Structure and Mechanism of Staphylococcus aureus TarS, the Wall Teichoic Acid β-glycosyltransferase Involved in Methicillin Resistance
Fig 5
Analysis of TarS catalytic activity.
(A) Comparison of activity in the presence and absence of divalent cations by HPLC based UDP detection. A no protein control was included for reference, and reactions proceeded in the presence of 1mM UDP-GlcNAc and 1mM metal/EDTA where indicated. (B) Relative activities of various TarS catalytic site mutants compared to wild-type by HPLC based UDP detection in the presence of 1mM UDP-GlcNAc.
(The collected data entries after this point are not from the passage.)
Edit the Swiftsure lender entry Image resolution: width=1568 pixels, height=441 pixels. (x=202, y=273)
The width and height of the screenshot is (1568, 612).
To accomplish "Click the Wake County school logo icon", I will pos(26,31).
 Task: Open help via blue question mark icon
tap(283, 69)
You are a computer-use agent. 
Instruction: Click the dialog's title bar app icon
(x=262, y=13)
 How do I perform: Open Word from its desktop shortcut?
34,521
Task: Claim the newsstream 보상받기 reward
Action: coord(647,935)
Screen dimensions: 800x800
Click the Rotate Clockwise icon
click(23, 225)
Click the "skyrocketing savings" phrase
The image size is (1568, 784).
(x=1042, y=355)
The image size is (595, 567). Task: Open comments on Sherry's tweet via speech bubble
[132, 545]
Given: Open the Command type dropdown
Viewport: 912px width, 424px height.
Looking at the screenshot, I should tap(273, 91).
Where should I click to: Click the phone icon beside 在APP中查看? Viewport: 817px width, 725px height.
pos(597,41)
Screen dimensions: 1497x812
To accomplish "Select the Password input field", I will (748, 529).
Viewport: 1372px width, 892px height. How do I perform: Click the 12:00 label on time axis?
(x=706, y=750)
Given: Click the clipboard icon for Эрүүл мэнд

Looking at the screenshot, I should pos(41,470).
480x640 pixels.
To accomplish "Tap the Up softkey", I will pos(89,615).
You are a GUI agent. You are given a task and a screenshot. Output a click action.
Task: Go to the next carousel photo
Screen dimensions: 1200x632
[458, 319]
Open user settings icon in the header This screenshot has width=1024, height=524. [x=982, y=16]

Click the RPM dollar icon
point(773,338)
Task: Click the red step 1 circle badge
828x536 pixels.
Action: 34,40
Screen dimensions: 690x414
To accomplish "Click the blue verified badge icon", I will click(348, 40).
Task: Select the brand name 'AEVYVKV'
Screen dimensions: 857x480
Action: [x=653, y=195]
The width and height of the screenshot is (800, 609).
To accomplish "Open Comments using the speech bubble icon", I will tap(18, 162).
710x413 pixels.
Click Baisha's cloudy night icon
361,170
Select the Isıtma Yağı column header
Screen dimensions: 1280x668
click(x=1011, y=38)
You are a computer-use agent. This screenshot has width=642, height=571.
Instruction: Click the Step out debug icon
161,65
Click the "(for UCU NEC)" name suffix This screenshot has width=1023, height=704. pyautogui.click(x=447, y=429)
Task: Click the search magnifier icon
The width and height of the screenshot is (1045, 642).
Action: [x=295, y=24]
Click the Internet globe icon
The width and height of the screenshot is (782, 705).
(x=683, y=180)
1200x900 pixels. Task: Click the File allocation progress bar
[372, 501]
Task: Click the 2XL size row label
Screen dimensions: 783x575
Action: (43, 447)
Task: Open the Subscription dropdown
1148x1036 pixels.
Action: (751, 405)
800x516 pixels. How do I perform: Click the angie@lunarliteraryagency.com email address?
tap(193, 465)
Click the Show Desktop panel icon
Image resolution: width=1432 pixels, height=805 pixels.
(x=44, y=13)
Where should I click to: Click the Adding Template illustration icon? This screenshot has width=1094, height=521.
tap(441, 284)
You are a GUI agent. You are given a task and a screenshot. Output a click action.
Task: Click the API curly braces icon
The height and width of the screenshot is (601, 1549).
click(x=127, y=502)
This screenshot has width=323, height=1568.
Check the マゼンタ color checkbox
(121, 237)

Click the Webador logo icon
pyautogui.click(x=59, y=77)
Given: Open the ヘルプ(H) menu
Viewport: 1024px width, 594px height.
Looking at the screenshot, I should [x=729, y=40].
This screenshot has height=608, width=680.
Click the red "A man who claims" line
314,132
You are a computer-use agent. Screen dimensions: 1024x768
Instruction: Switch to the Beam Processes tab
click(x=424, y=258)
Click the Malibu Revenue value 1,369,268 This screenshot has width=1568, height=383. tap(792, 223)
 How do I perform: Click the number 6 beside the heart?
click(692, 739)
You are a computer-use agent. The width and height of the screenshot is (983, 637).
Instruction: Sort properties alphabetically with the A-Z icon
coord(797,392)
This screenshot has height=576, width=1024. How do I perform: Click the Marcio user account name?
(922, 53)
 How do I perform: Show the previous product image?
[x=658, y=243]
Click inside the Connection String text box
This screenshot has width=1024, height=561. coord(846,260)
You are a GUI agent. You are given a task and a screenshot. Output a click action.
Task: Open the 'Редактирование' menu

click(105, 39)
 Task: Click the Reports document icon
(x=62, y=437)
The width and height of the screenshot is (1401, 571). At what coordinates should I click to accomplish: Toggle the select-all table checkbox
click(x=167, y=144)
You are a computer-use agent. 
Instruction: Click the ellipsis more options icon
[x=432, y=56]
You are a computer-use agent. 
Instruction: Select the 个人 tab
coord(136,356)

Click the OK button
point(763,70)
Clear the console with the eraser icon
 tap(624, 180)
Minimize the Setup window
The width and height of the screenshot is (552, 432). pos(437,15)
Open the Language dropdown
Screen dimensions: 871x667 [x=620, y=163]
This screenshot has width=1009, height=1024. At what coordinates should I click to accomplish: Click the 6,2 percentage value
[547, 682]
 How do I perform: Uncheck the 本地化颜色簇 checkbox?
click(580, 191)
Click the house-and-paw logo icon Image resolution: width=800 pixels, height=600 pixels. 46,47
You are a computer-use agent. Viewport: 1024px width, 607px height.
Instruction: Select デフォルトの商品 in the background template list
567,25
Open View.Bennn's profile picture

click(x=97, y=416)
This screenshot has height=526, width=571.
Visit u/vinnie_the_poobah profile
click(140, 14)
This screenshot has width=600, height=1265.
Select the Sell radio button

For comparative purposes, relative activity is given as a fraction of wild-type activity whose value was adjusted to 1.0. (C) Thermostability of various TarS catalytic site mutants in the presence and absence of UDP-GlcNAc, analyzed by differential static light scattering as a measure of Tagg upon thermodenaturation. (D) Kinetic parameters of full-length and TarS1-349 constructs. Kinetic parameters were determined using continuous fluorescence-based UDP detection with increasing UDP-GlcNAc concentrations (hydrolysis reaction) or increasing polyRboP concentrations (glycosyltransferase reaction; in presence of 1mM UDP-GlcNAc).